It Came From Outer Space (1953)
"The Meteor" was a working title for Bradbury's screen treatment, referred to him in passing in various interviews. Curiously, he doesn't seem to have used the title on any of the surviving drafts of the treatment.
Various drafts, and additional documents relating to the development of the film, can be found in It Came From Outer Space, edited by Donn Albright (Gauntlet Press, 2004).
Screenplay by Harry Essex, from a screen story by Bradbury
Directed by Jack Arnold
Cast: Richard Carlson, Barbara Rush, Charles Drake, Joe Sawyer, Russell Johnson, Kathleen Hughes
A meteor lands, but turns out to be a space ship. Townsfolk disappear and return, not their usual selves.
Considered to be one of the better 1950s SF movies, this had the added thrill of 3D. There isn't much here that is obviously Bradbury, but some of the desert settings wouldn't be out of place in a Bradbury story.
As with Beast from 20,000 Fathoms, Bradbury's input and influence was limited, but at least in this case he worked directly on the early scripts:
"Universal called me in; at this point I had never done any screenplays. They were leery of me, not sure if I could it, and I , of course, knew I could. They put me to work on an idea of theirs which I didn't like very much at the time. But I tried to do something halfway decent with it and as time went on, I finally had to voice my opinions to producer William Alland.
I told him that I didn't think too highly of the original idea and that I would write two versions of it. One to please me, one to please you, and then two weeks from now I'll turn in 30 or 40 pages of each idea and I'll do my best with both. Naturally, it's hard to do something well that you don't believe in and I submitted two outlines and said 'Now you have a choice. If you go your way, I quit! If you go my way, I'll stay on and do it because I won't take money under false pretences.'
So, by God, a few days later he calls me and says, 'We're going your way...stay on.' Which showed damn good taste on his part. Because their idea - they really didn't know what they were doing.
Then I proceeded to do not just a short outline, or even a short treatment, but a 90 to 100 page treatment and that's a screenplay, isn't it? You're giving the screenwriter everything he needs and I wasn't being paid to do that so it was very foolish of me. I'm an enthusiast, when I get excited about things I can't stop myself, I just go all out and my agents have to watch me and make sure I have a contract first. If I get excited, I'll get things done in a couple of days. And wouldn't you know, they pulled me off the project and brought someone else in to write the screenplay.

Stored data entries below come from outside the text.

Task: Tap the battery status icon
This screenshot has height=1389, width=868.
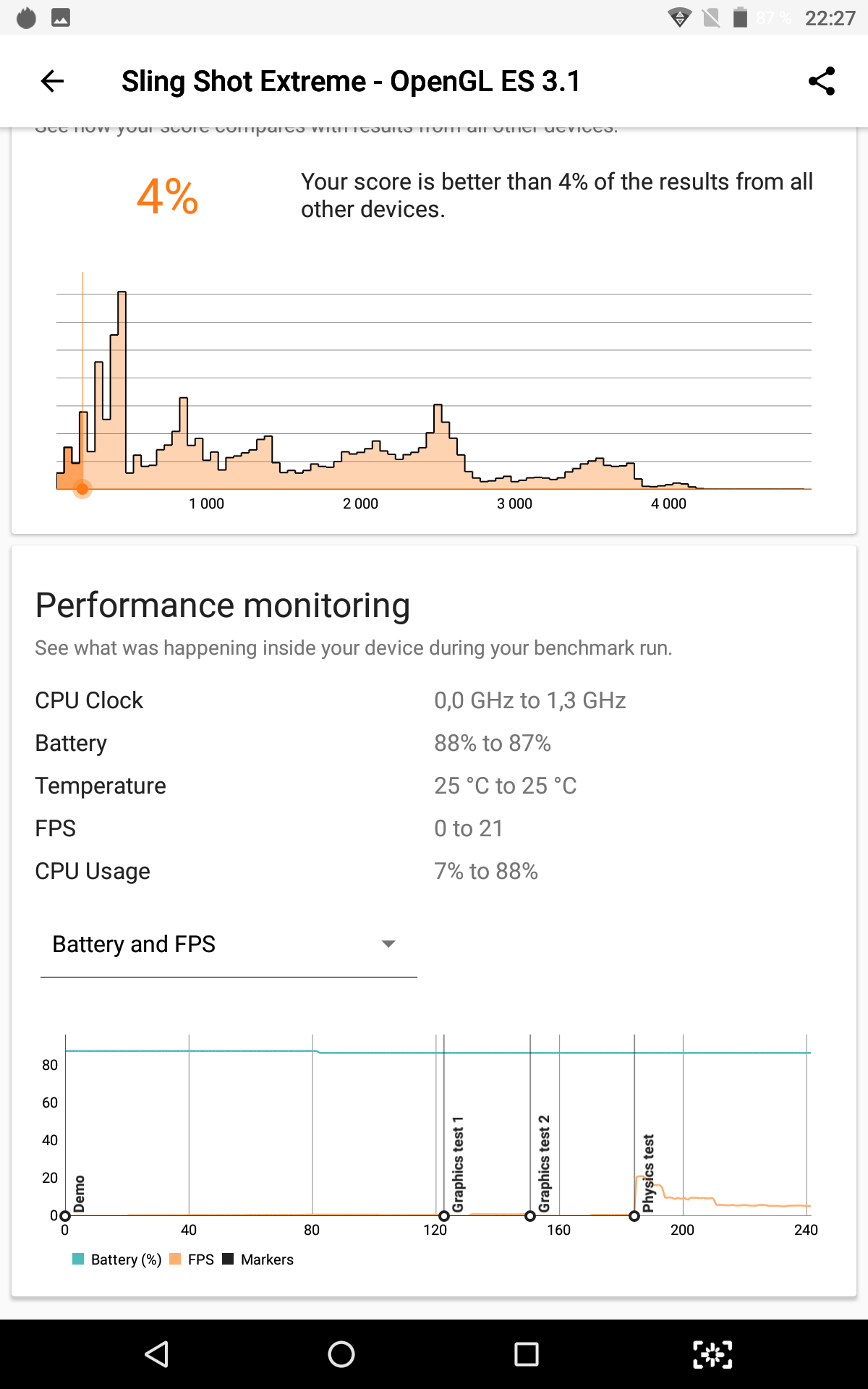Action: [x=740, y=17]
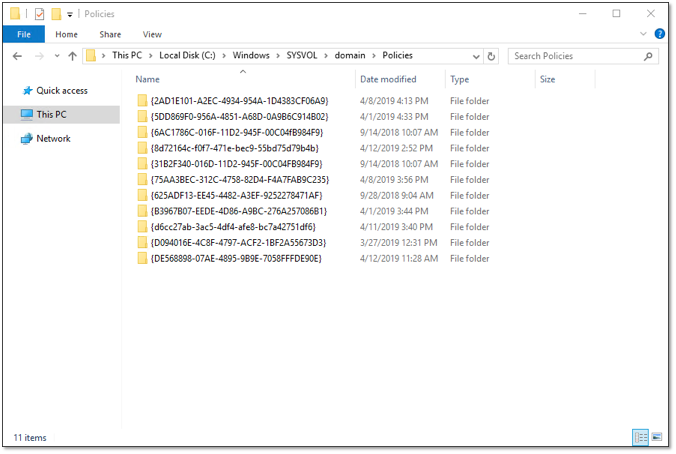Switch to Details view layout
The height and width of the screenshot is (454, 676).
[x=639, y=437]
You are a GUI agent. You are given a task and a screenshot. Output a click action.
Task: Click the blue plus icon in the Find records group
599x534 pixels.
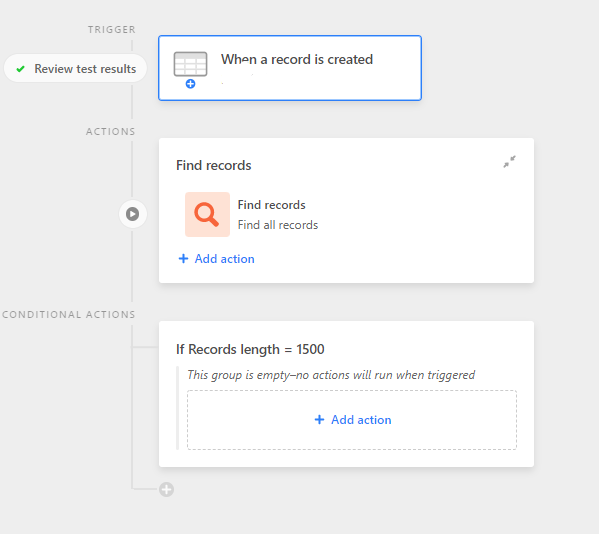point(183,259)

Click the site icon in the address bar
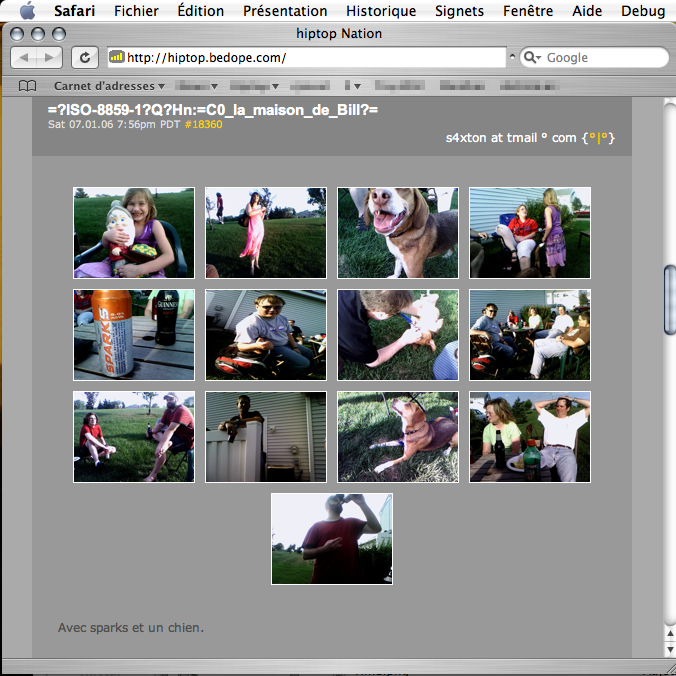click(x=117, y=57)
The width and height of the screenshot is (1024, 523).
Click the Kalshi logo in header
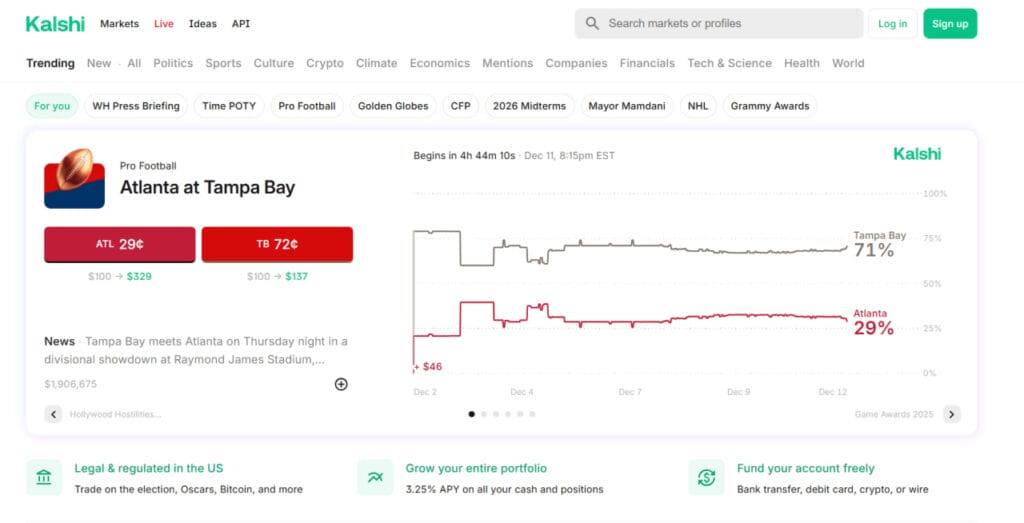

And it's a shame too because later on I met the writer, Harry Essex, and he said that I had given him everything that he needed and he just walked in, sat down, and adapted. But that's OK, you learn form those things. You learn about your own enthusiasms and good business sense. The film turned out nicely, we all got credit, and the film is still around.
The super happy ending of the whole thing came the day I walked into Steven Spielberg's office, three years ago, the morning after I saw the preview of Close Encounters of the Third Kind and Spielberg said, "How do you like your film?" And he explained by saying that Close Encounters could not have existed if he hadn't seen It Came From Outer Space when he was a kid. So there you are, very late in the game, you're able to point to one of your influences and Spielberg's film is a darn good one and a beautiful one. It's kind of great that almost thirty years go by and you have this succession of films of varying quality."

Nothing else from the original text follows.